TNI  

Dukung Swasembada Pangan, Kodim Bojonegoro Sosialisasikan Penggunaan Drone Sprayer

admin
IMG 20260421 WA0045 copy 943x719

BOJONEGORO – Komandan Kodim (Dandim) 0813 Bojonegoro, Letkol Inf Dedy Dwi Wijayanto, ST., memimpin langsung kegiatan sosialisasi pembinaan ketahanan pangan sekaligus mendemonstrasikan penggunaan teknologi modern. Pada kesempatan tersebut, dilakukan uji coba pemupukan tanaman padi seluas 50 hektar menggunakan pesawat tanpa awak atau drone sprayer di areal persawahan Kelompok Tani (Poktan) Sido Mukti, Desa Sumodikaran, Kecamatan Dander, Selasa (21/4/2026).

Kegiatan inisiasi ketahanan pangan ini digelar bekerja sama dengan PT Solusi Tani Indonesia (STI) selaku penyedia teknologi dan produsen pupuk cair NPK. Turut hadir mendampingi antara lain Kepala Dinas Ketahanan Pangan dan Pertanian (DKPP) Kabupaten Bojonegoro, Forkopimcam Dander, BPP Kecamatan Dander, Babinsa, Bhabinkamtibmas, Kepala Desa Sumodikaran, serta Koordinator Penyuluh Pertanian (Korluh) setempat.

Tujuan utama kegiatan ini adalah mendukung program pemerintah dalam swasembada pangan, serta mendorong para petani agar lebih adaptif terhadap kemajuan teknologi, khususnya dalam efisiensi proses pemupukan.

Dalam demontrasi tersebut, terlihat drone pertanian dengan lebar sayap sekitar 1 meter terbang mengangkut 40 liter pupuk cair. Alat tersebut menyebarkan nutrisi ke tanaman padi secara otomatis dan presisi sesuai peta lahan yang telah diatur oleh operator melalui remote control.

Dandim 0813 Bojonegoro, Letkol Inf Dedy Dwi Wijayanto, menegaskan bahwa kegiatan ini merupakan wujud nyata dukungan TNI terhadap kedaulatan pangan. Selain untuk meningkatkan kesejahteraan petani dan perekonomian daerah, hal ini juga memperkokoh kemanunggalan TNI dengan rakyat.

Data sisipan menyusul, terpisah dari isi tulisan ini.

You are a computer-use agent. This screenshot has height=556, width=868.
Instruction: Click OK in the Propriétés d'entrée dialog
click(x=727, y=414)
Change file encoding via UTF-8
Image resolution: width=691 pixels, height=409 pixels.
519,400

“Pemanfaatan teknologi drone sprayer di sektor pertanian sangat diperlukan. Ini adalah langkah maju untuk meningkatkan efisiensi, ketepatan pemupukan, dan hasil produksi. Kami berharap ini menjadi akselerator transformasi pertanian Bojonegoro dari pola konvensional menuju pertanian presisi yang lebih produktif dan berdaya saing,” ujar Dandim.

Ia menambahkan, dengan adanya teknologi ini, pekerjaan berat menjadi lebih ringan, biaya operasional dapat ditekan, waktu kerja jauh lebih efisien, namun hasil produksi justru lebih maksimal. “Kodim 0813 akan terus bersinergi dengan semua pihak demi mendukung program ketahanan pangan nasional,” tegasnya.

Sementara itu, Kepala DKPP Kabupaten Bojonegoro, Zaenal Fanani, menyambut positif inovasi ini. Menurutnya, ketahanan pangan adalah program prioritas nasional yang digagas Presiden Prabowo Subianto, sehingga dukungan semua elemen sangat dibutuhkan.

“Teknologi dan inovasi pertanian mutlak diperlukan untuk meningkatkan produktivitas. Penggunaan drone dan pupuk berkualitas menunjukkan bahwa sektor pertanian kita terus berkembang dan mampu beradaptasi dengan kemajuan zaman,” ungkapnya.

Antusiasme juga ditunjukkan oleh para petani. Ketua Poktan Sido Mukti, M. Zaenul Mustofa, mengaku sangat terbantu dengan hadirnya teknologi tersebut.

“Kami sangat senang dan berterima kasih. Dengan adanya drone ini, pekerjaan jadi jauh lebih efektif dan efisien. Bisa hemat waktu, hemat tenaga, dan pastinya juga hemat biaya operasional,” pungkasnya. ( Red ).